Aku pun terlarut dalam irama tawanya sambil membayangkan gaya mereka berkomunikasi ala tarzan.


”Mereka suka sekali dipeluk!”ujar Kak Sisil lagi menambahkan.


”Setiap hari di Nias, yang mereka lakukan adalah mencari kayu bakar, yang jaraknya bisa mencapai 12 KM dari rumah mereka, tidak ada angkutan, dan kaki mereka pun harus beradu dengan jalanan berbatu. Jika mereka sudah mendapatkan kayu bakar, barulah mereka akan mendapat makan. Makannya bukan nasi, hanya sagu atau ubi atau jagung. Tapi, jika tidak mendapat kayu bakar, maka seringkali mereka akan dipukuli.Makanya, jika kita peluk mereka dan kita sudah melepaskan pelukan kita, mereka akan balas memeluk. Untuk ukuran anak-anak usia 6-8 tahun, pelukan, perhatian memang punya arti tersendiri untuk mereka yang mungkin jarang sekali dipeluk.”

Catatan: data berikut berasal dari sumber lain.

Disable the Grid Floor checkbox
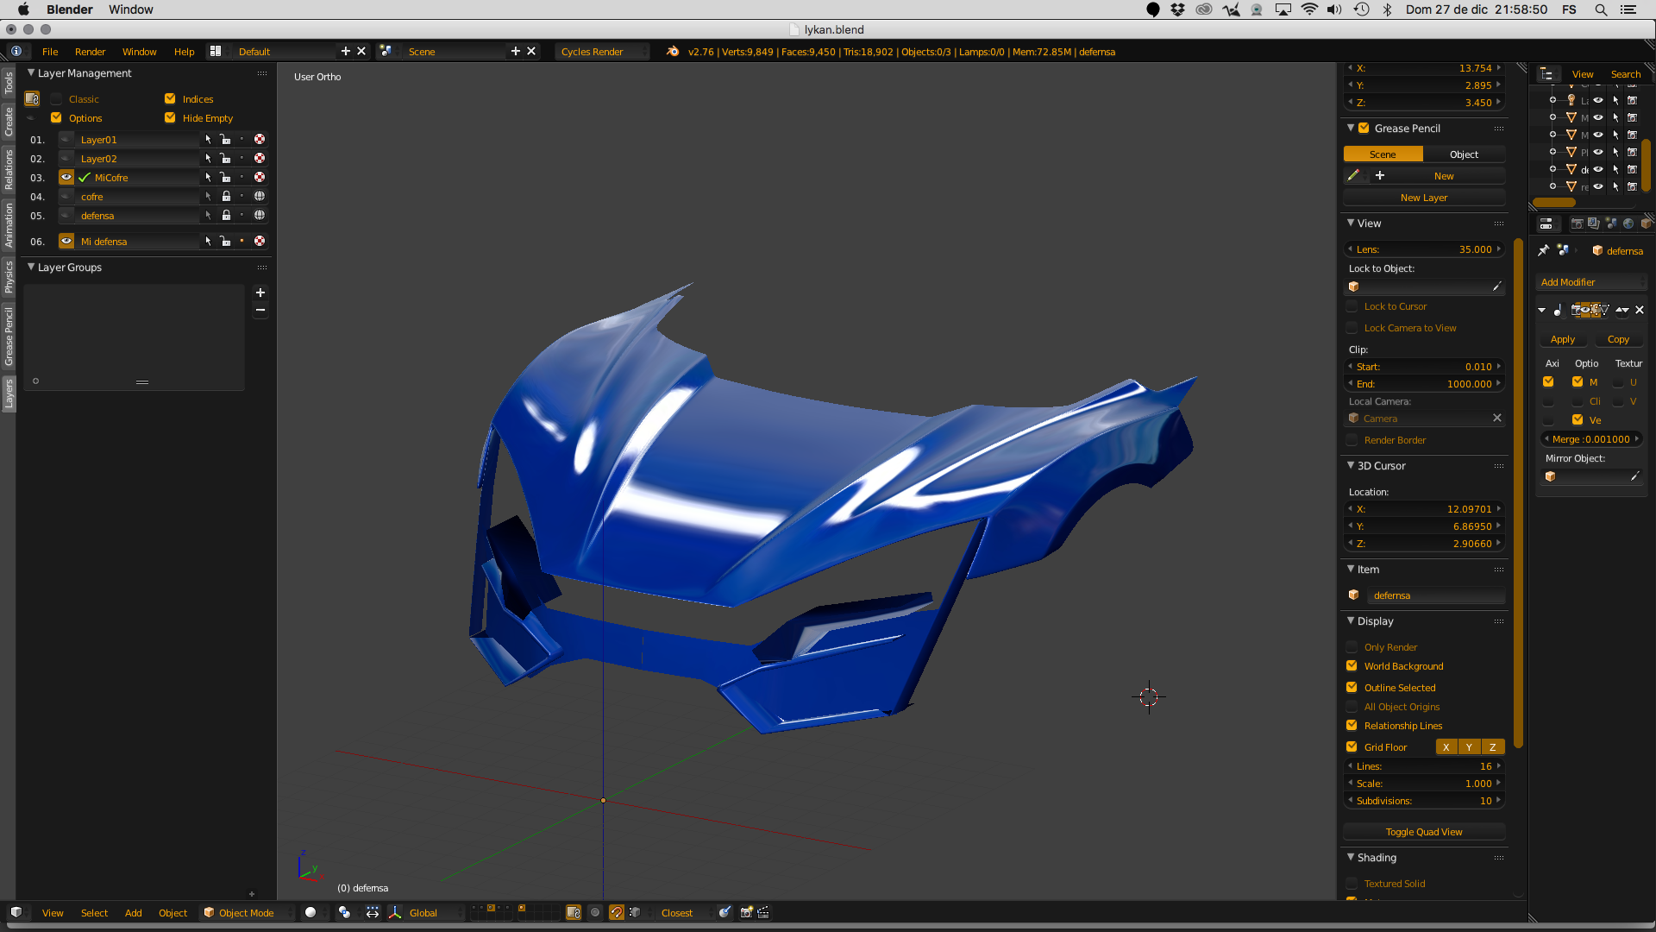The image size is (1656, 932). [x=1352, y=747]
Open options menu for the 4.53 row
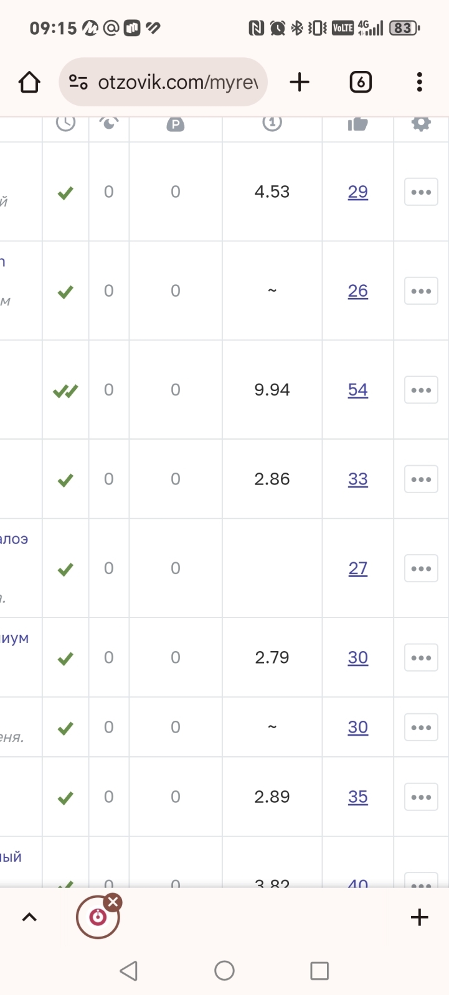Image resolution: width=449 pixels, height=995 pixels. [x=421, y=192]
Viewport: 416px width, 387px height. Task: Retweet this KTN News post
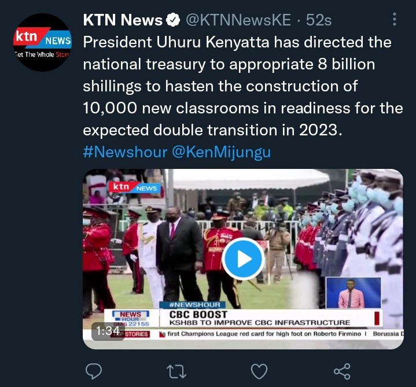176,371
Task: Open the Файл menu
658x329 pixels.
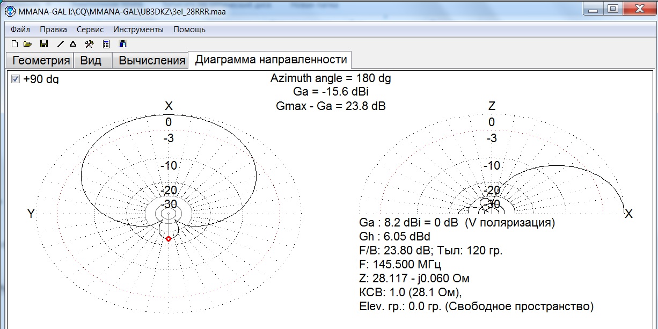Action: pyautogui.click(x=20, y=30)
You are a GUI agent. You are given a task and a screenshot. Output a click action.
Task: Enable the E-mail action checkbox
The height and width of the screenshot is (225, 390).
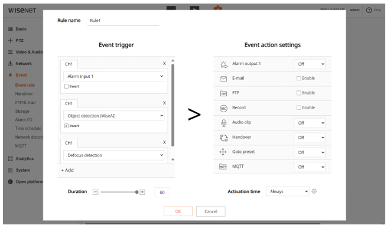tap(299, 79)
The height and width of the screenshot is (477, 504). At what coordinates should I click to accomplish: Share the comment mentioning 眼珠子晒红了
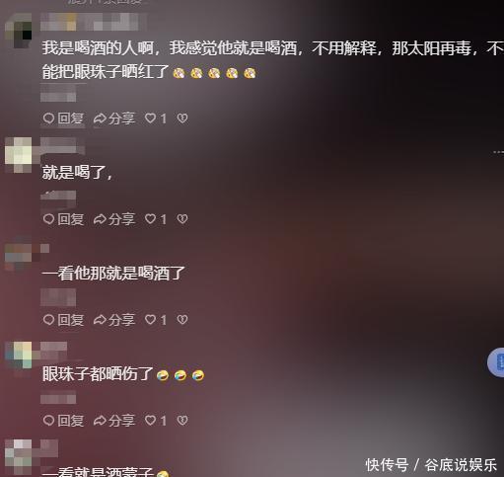tap(114, 119)
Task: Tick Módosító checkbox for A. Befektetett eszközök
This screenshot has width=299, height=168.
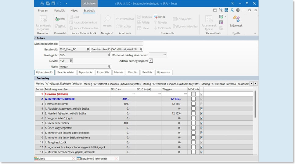Action: (x=193, y=99)
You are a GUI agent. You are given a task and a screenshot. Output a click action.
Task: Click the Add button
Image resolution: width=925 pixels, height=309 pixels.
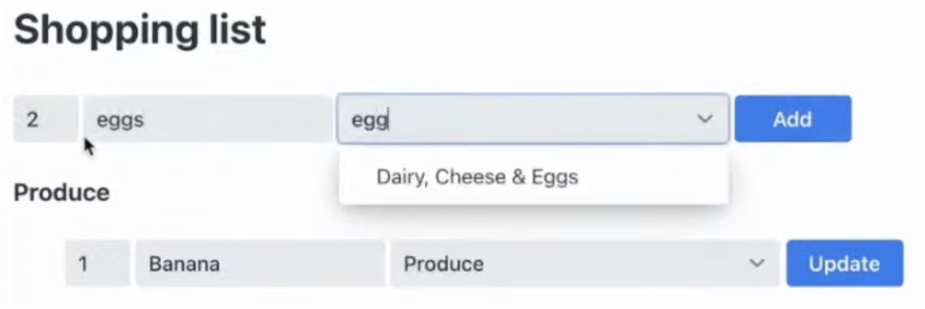(792, 119)
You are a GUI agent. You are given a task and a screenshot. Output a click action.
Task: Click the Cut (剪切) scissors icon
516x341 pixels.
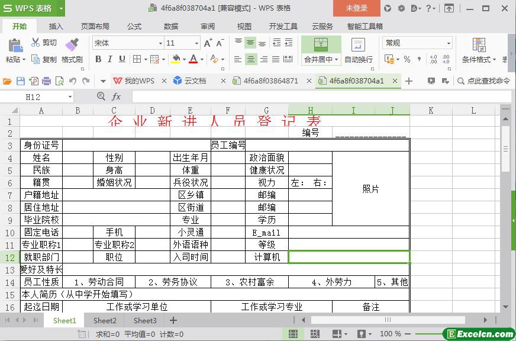pyautogui.click(x=36, y=43)
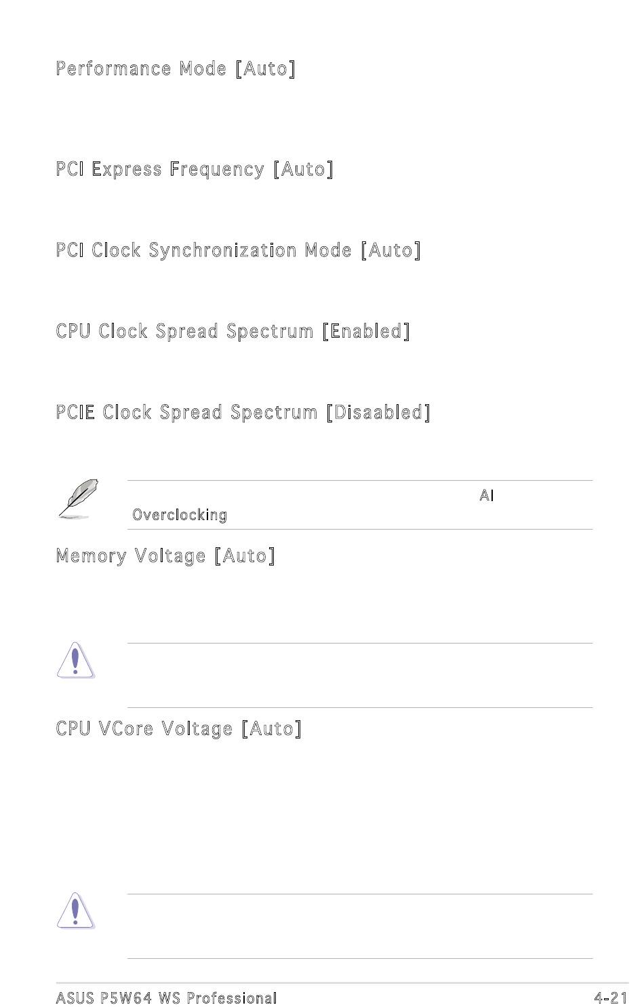This screenshot has width=644, height=1007.
Task: Click the CPU VCore Voltage heading label
Action: (x=144, y=729)
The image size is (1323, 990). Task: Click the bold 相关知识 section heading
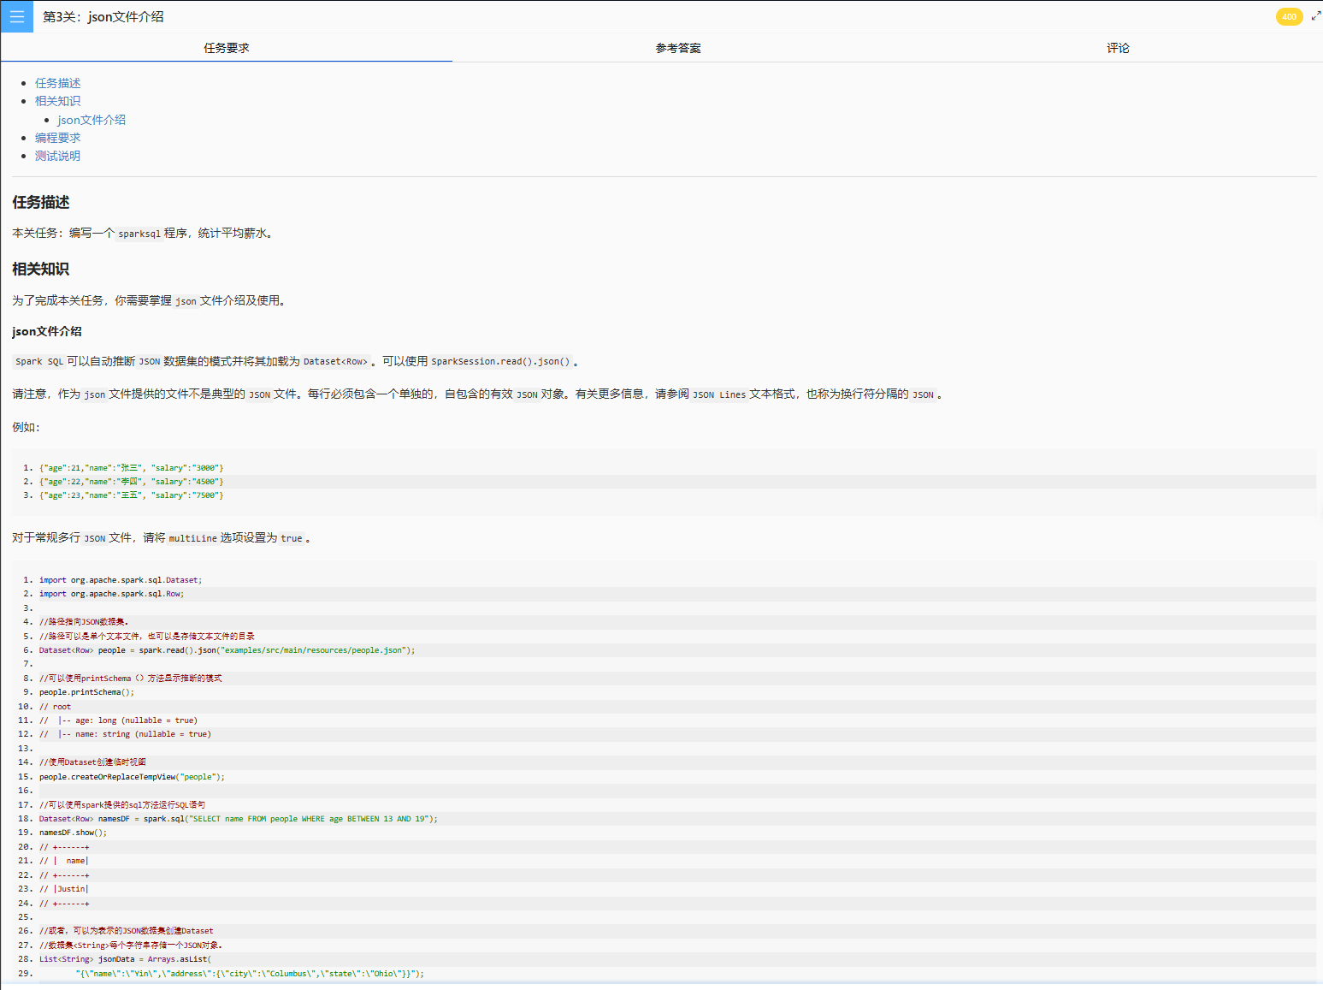[41, 269]
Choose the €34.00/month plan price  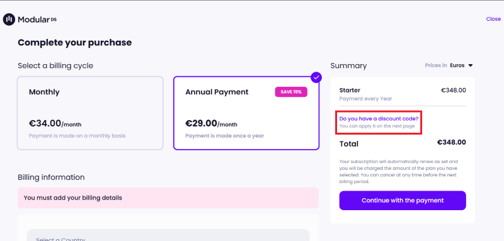55,123
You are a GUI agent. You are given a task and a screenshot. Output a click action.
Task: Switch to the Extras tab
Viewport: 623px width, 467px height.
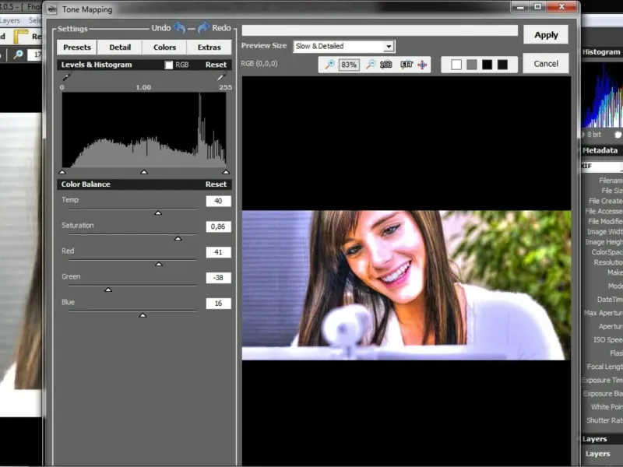coord(209,47)
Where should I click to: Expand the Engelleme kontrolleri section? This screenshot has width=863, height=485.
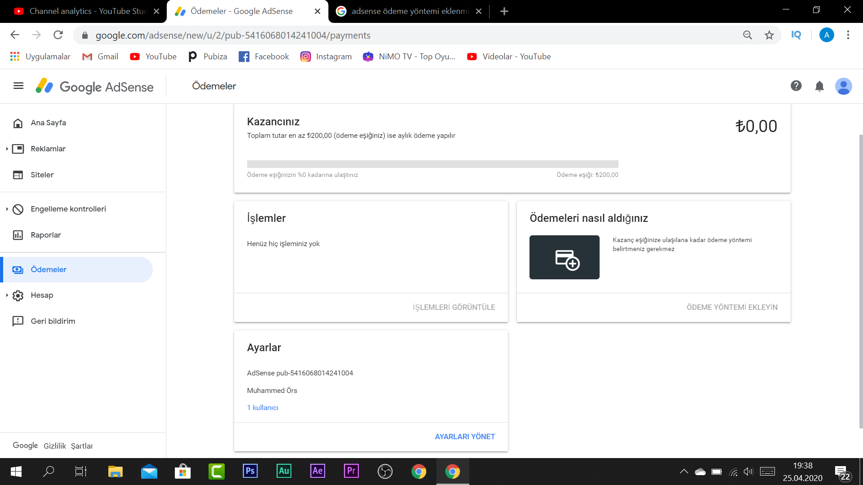7,209
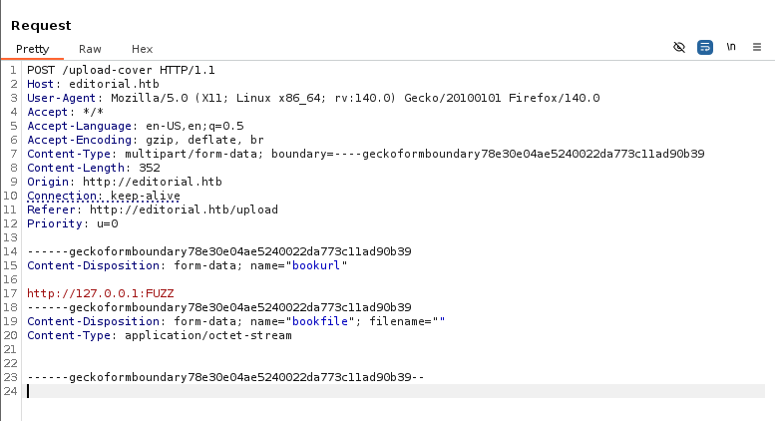Toggle the blue word wrap icon

[x=705, y=47]
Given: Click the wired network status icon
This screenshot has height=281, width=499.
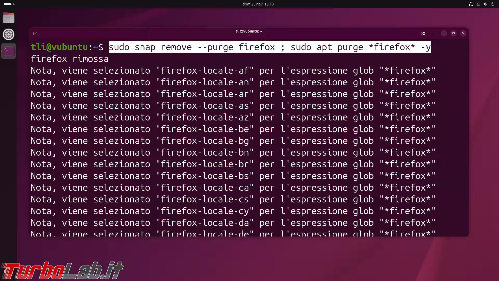Looking at the screenshot, I should 471,4.
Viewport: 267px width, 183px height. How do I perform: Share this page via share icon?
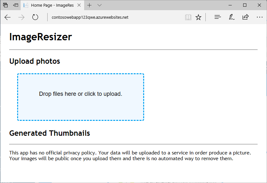(x=245, y=17)
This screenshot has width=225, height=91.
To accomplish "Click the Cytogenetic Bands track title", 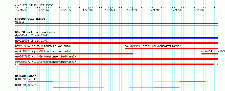I will [x=30, y=19].
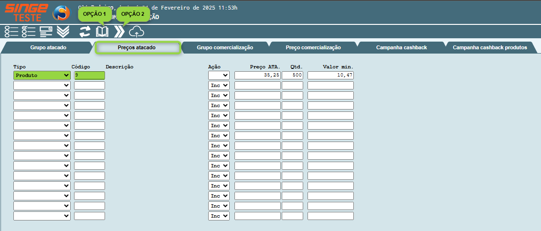Screen dimensions: 541x231
Task: Click the unchecked list icon in toolbar
Action: pyautogui.click(x=11, y=32)
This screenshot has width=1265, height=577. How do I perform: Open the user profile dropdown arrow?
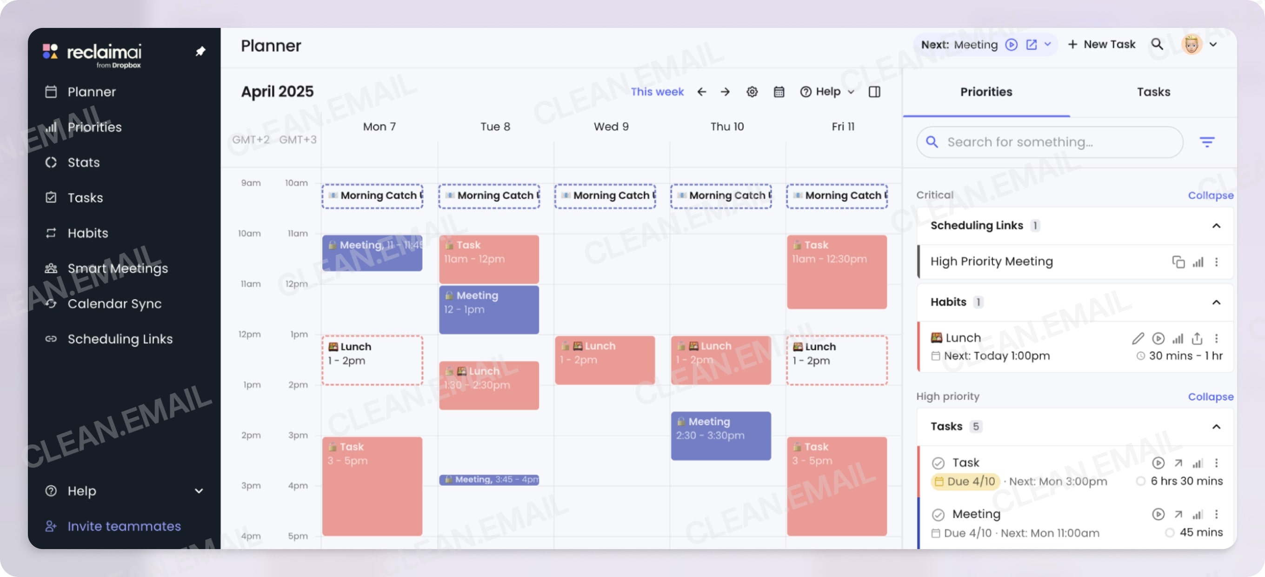[x=1214, y=44]
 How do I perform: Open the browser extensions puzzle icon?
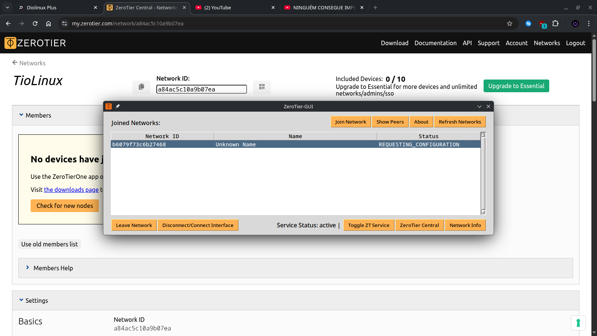tap(555, 24)
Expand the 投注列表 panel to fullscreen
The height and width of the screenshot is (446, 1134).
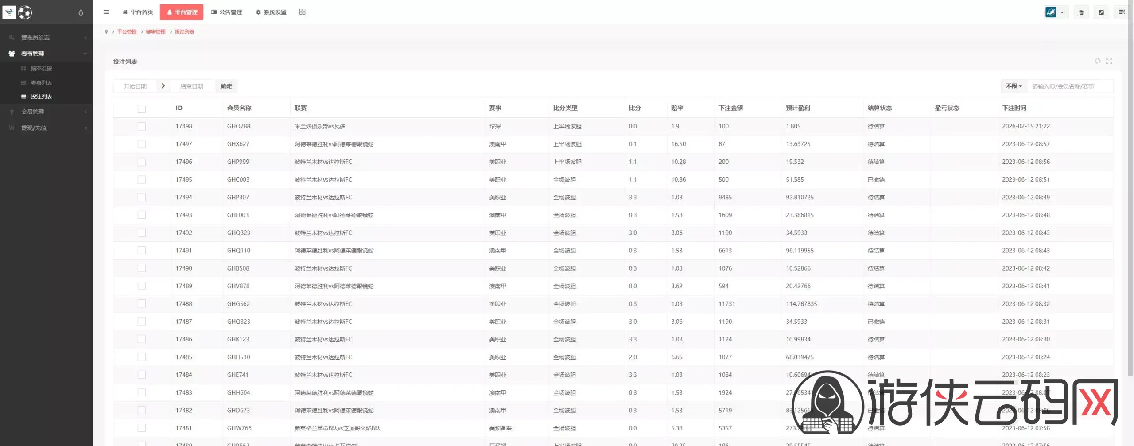1109,61
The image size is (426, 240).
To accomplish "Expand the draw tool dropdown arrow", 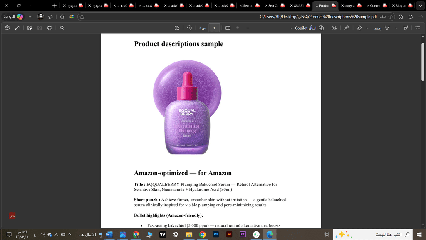I will 367,28.
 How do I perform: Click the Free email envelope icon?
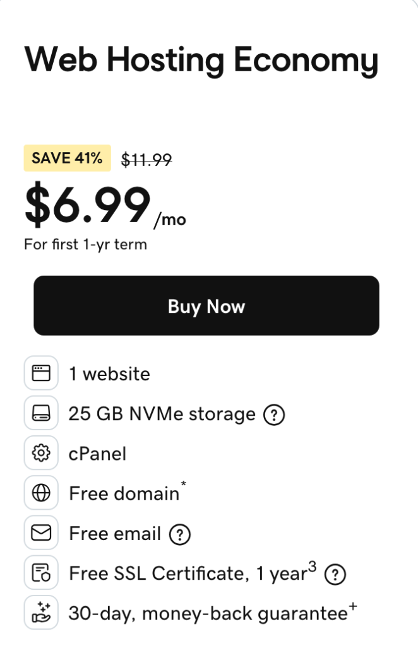40,532
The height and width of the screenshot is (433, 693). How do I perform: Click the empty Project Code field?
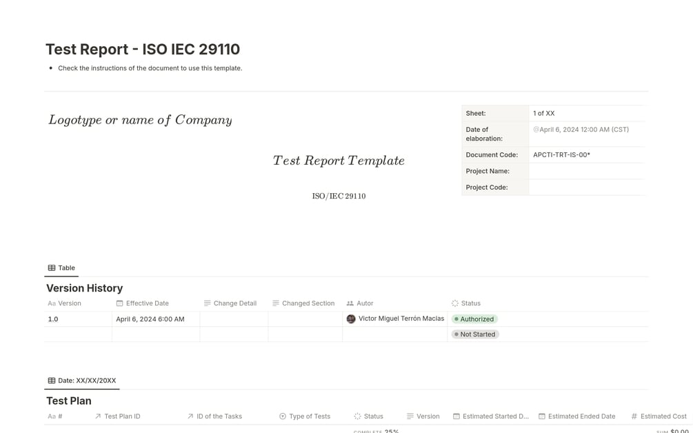[x=586, y=188]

Miris sekali rasanya aku mendengar Kak Sisil bercerita. Semua ini karena aku begitu jelas merasakan perbedaan kehidupan yang begitu jelas. Baru saja aku pulang dari Jakarta, dari sebuah acara yang kental sekali menampilkan kehidupan metropolis orang-orang kelas atas yang kehidupannya bertolak belakang dengan kehidupan anak-anak itu J


”Lucunya lagi, waktu malam sye, mereka senang sekali waktu ditunjukkin kamar mereka nanti, mereka senang sekali bisa tidur di atas kasur, dengan seprei bersih. Mereka loncat-loncat kegirangan, he.he.... Di kampung, mereka tidur di lantai dengan alas tikar saja. Cukup terkejut lagi, waktu aku suruh mereka tidur, tahu gak mereka jawab apa?


”Gak. Emang apa Kak?” tanyaku penasaran

”Kan, belum gelap Kak. Di kampung kalau belum gelap ya belum boleh tidur!”


Aku tersenyum dan sontak hatiku merasakan seseuatu. Ini hari kemerdekaan Republik Indonesia. Tapi, ternyata suka cita dan teriakan kebahagiaan itu belum milik semua rakyat Indonesia.


Tapi inilah Indonesia, tanah airku tercinta, tapi atas dasar keadaan ini, kita pun tidak bisa hanya diam, menggerutu dan menyalahkan pemerintah. Bangun, bangkit dan berbuat seseuatu untuk mereka itu jauh lebih berarti. Sekecil apapun itu sangat berarti untuk mereka.